Your instructions
An exact reproduction of the entries is needed. Keep all pictures out of it.

Data for this task
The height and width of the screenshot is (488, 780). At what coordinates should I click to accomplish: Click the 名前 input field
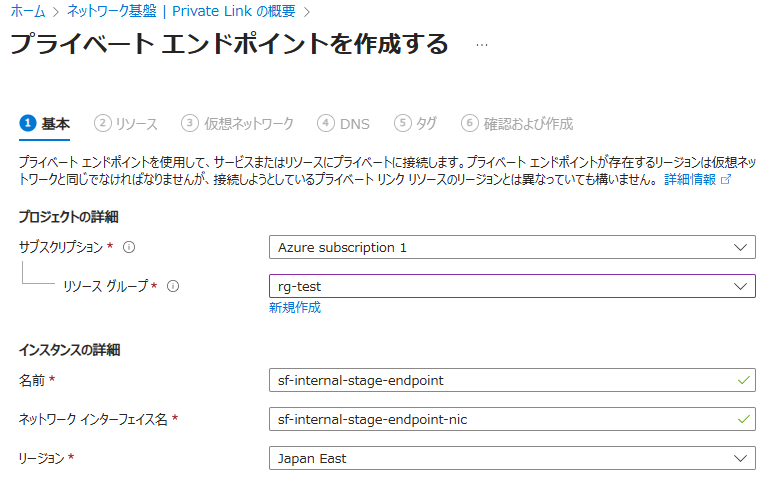500,381
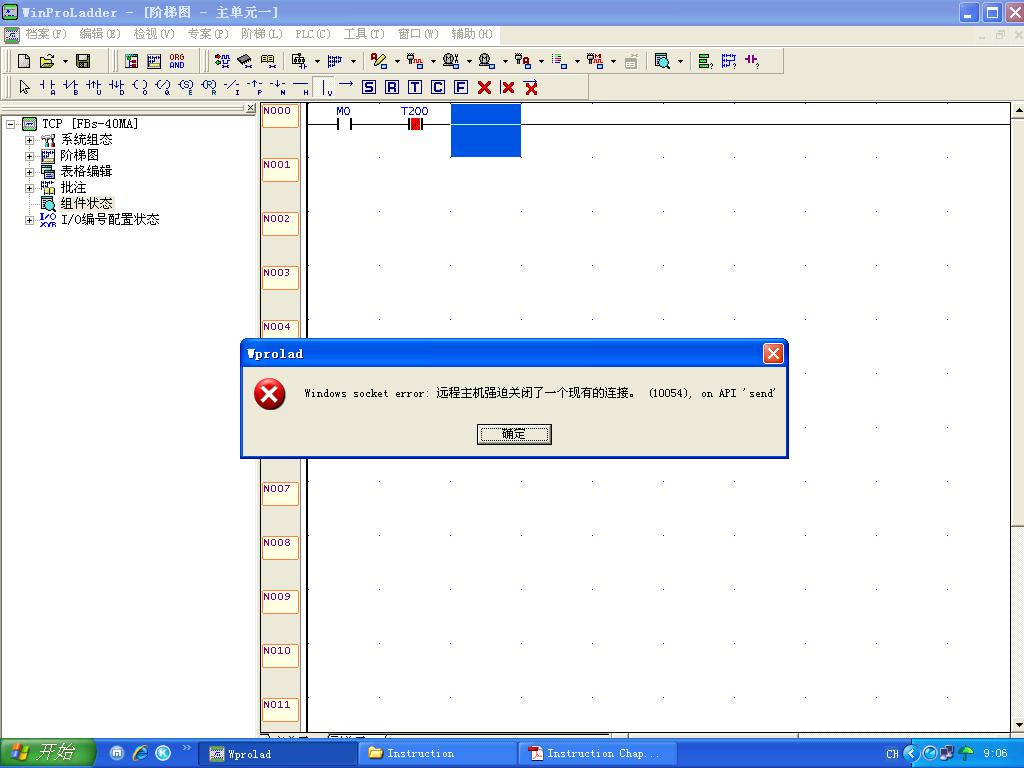This screenshot has height=768, width=1024.
Task: Select the normally open contact tool (A)
Action: [47, 88]
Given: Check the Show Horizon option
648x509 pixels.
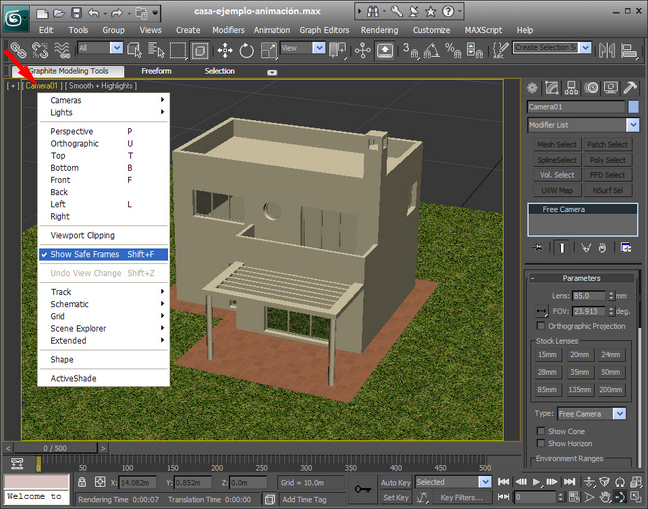Looking at the screenshot, I should click(x=541, y=443).
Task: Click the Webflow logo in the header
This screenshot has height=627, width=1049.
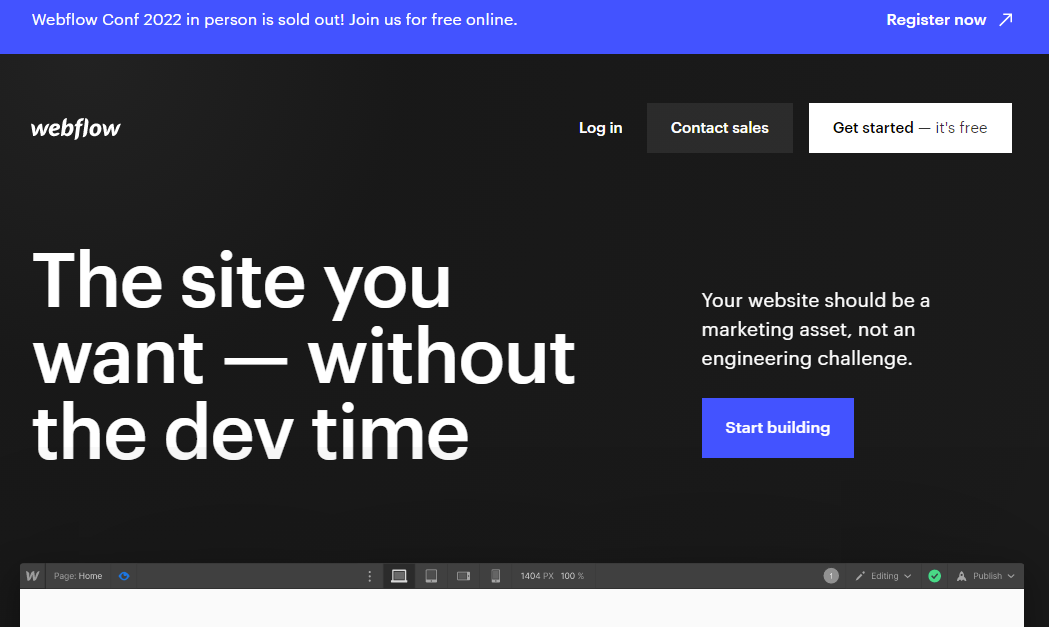Action: click(76, 128)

Response
The height and width of the screenshot is (488, 780). At what coordinates should I click to accomplish: Click the 名前 input field
500,381
This screenshot has height=768, width=1024.
Task: Select the normally open contact tool (A)
Action: [47, 88]
Given: Check the Show Horizon option
648x509 pixels.
Looking at the screenshot, I should click(x=541, y=443).
Task: Click the Webflow logo in the header
This screenshot has height=627, width=1049.
Action: click(76, 128)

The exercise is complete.